• **Task statement**:
Rewrite every line of the records below with "pixels" swapped for "px" and nothing else altered. Omit the pictures from your answer.
**** Data to process
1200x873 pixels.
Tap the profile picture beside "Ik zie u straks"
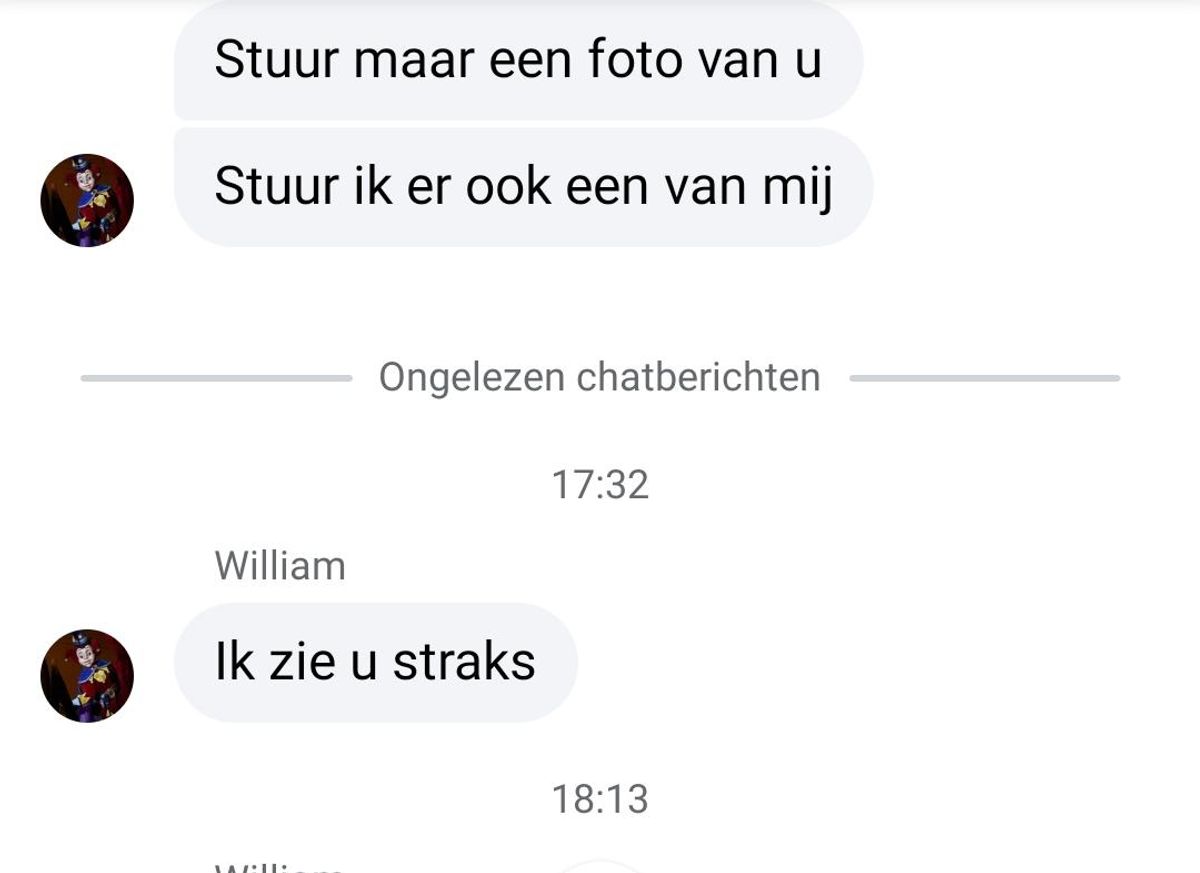(87, 676)
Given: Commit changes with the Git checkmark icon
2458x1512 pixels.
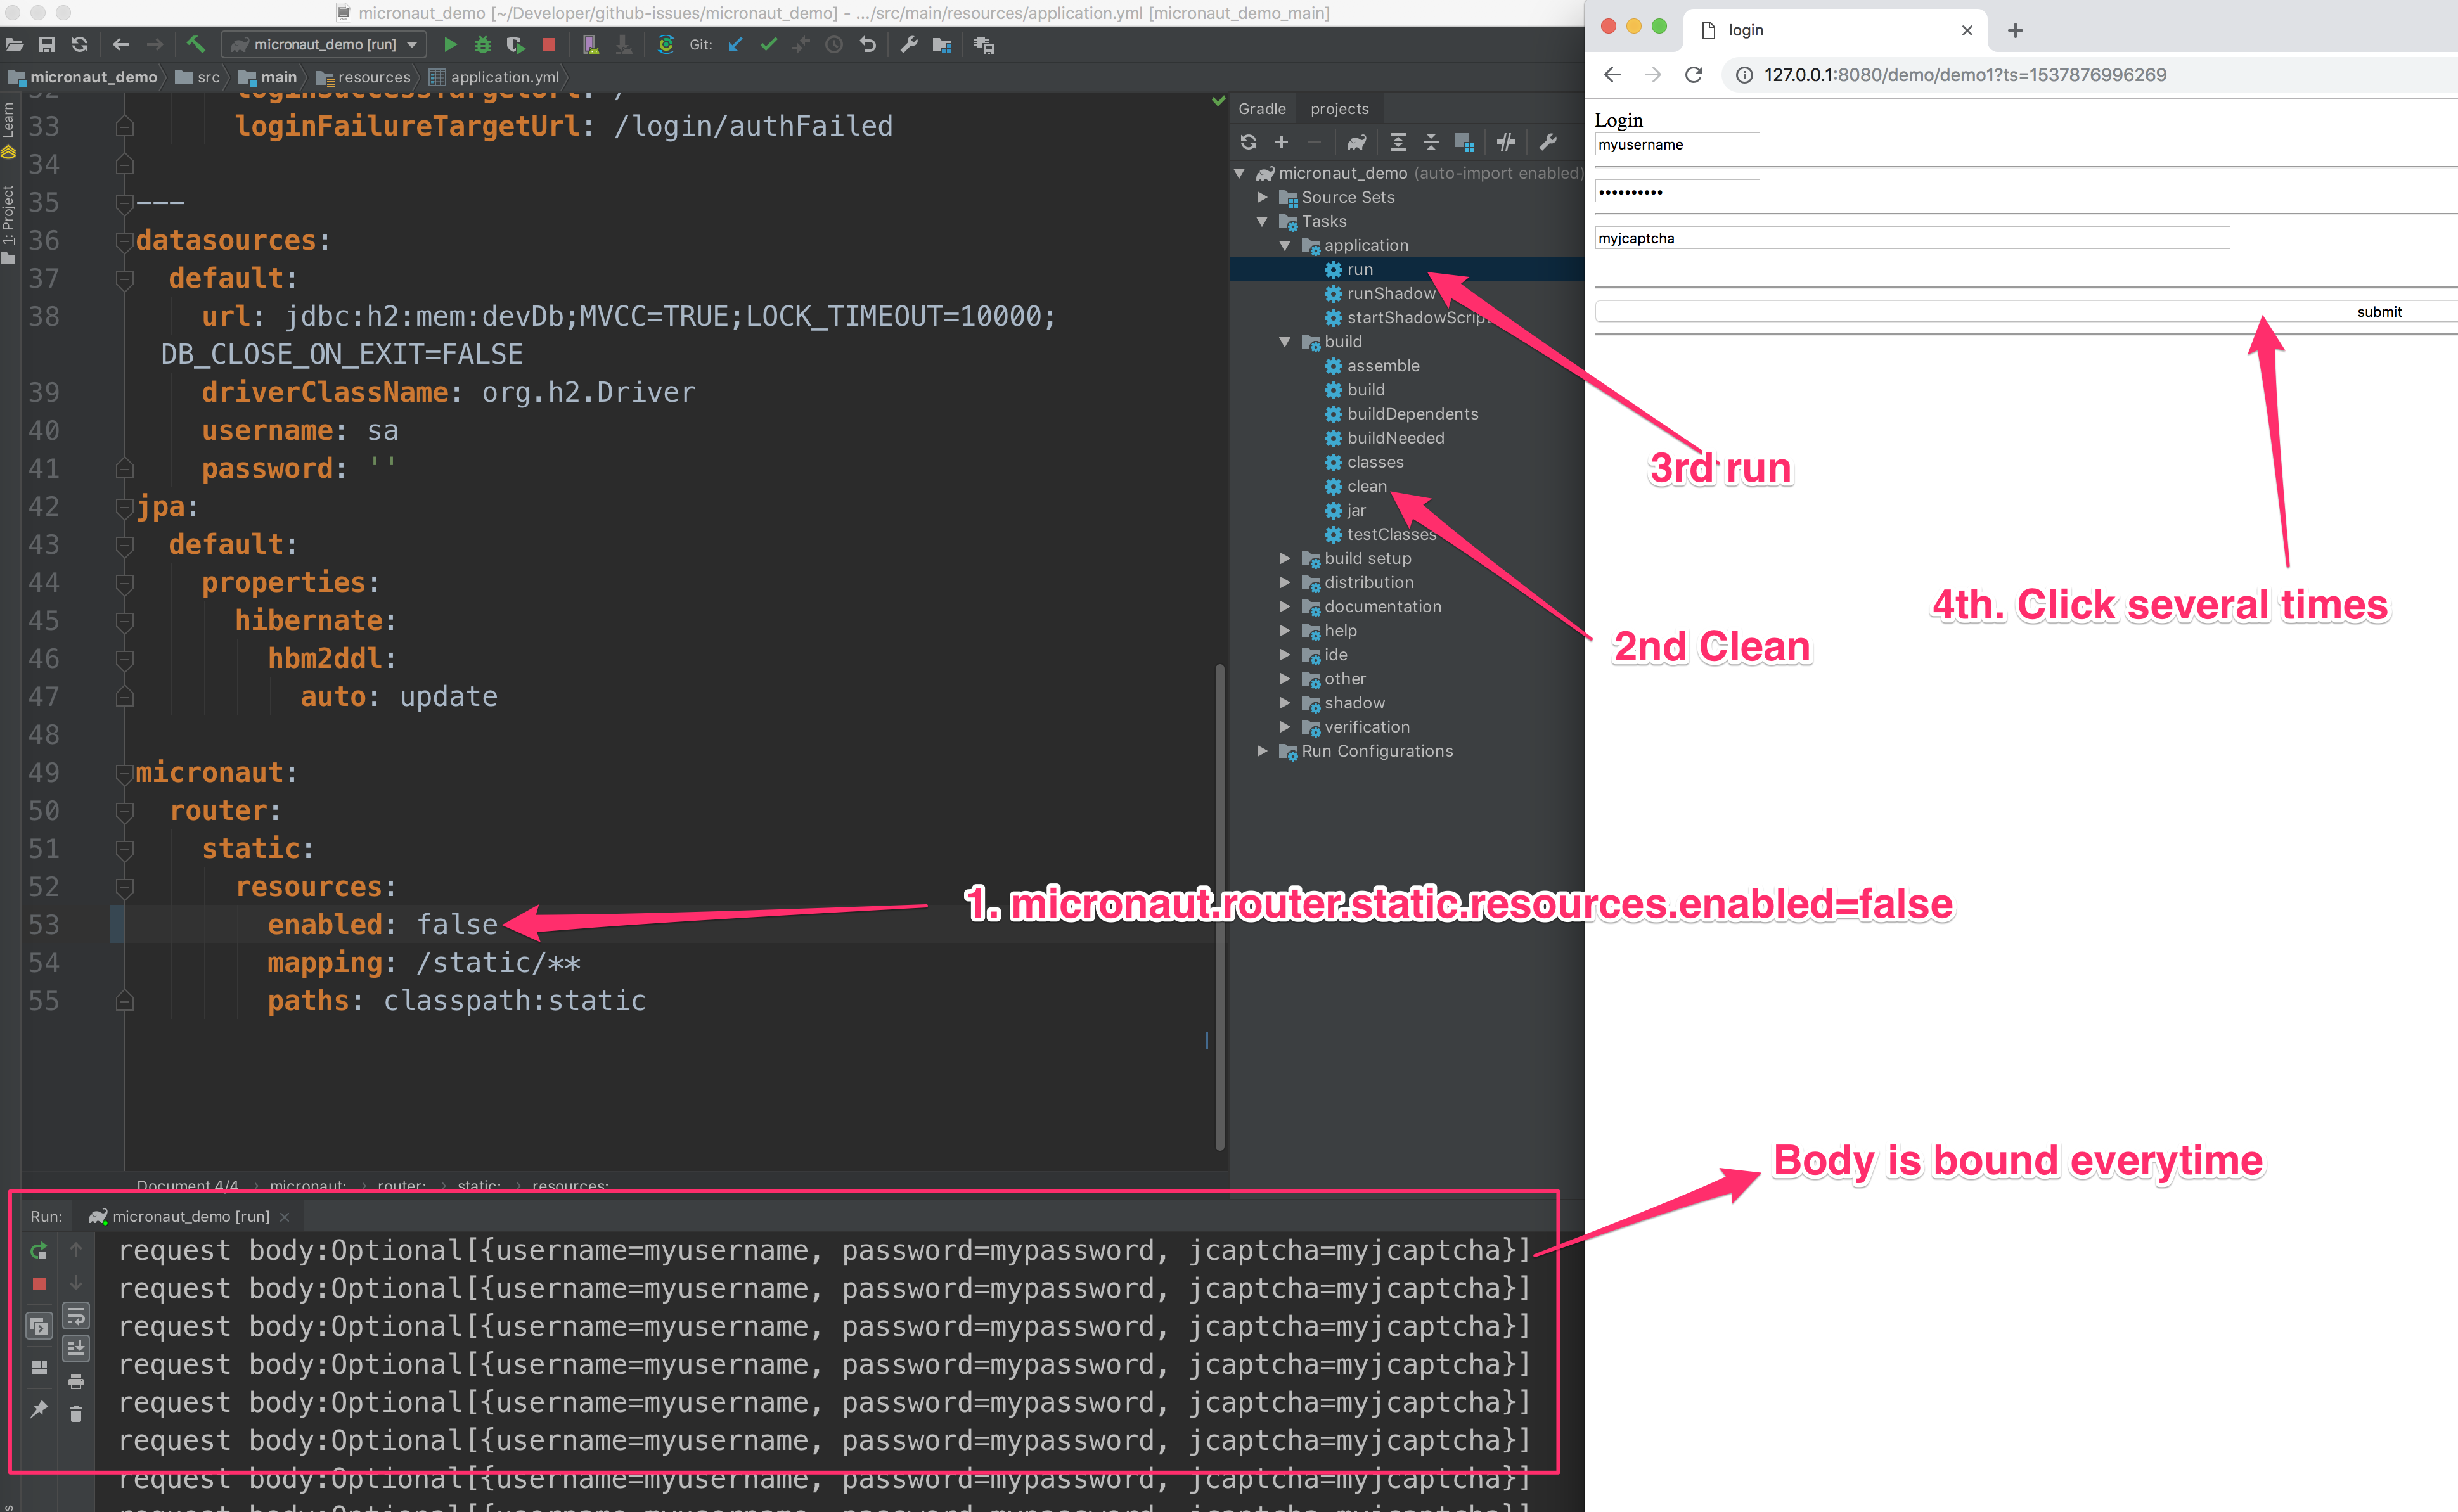Looking at the screenshot, I should tap(769, 44).
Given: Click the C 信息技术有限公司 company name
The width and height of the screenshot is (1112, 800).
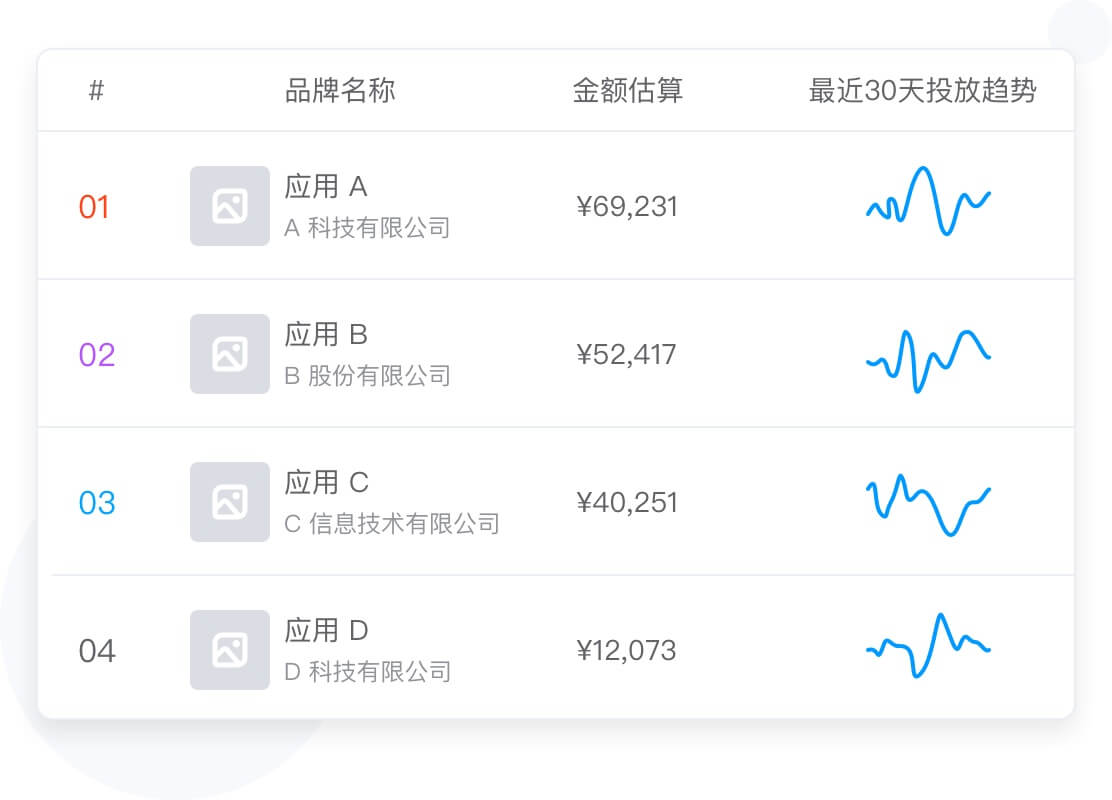Looking at the screenshot, I should point(392,523).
********
• **Finished answer**:
1200x873 px.
Tap the profile picture beside "Ik zie u straks"
(87, 676)
Given: Commit changes with the Git checkmark icon
2458x1512 px.
Looking at the screenshot, I should tap(769, 44).
Given: Click the C 信息技术有限公司 company name
The width and height of the screenshot is (1112, 800).
Looking at the screenshot, I should point(392,523).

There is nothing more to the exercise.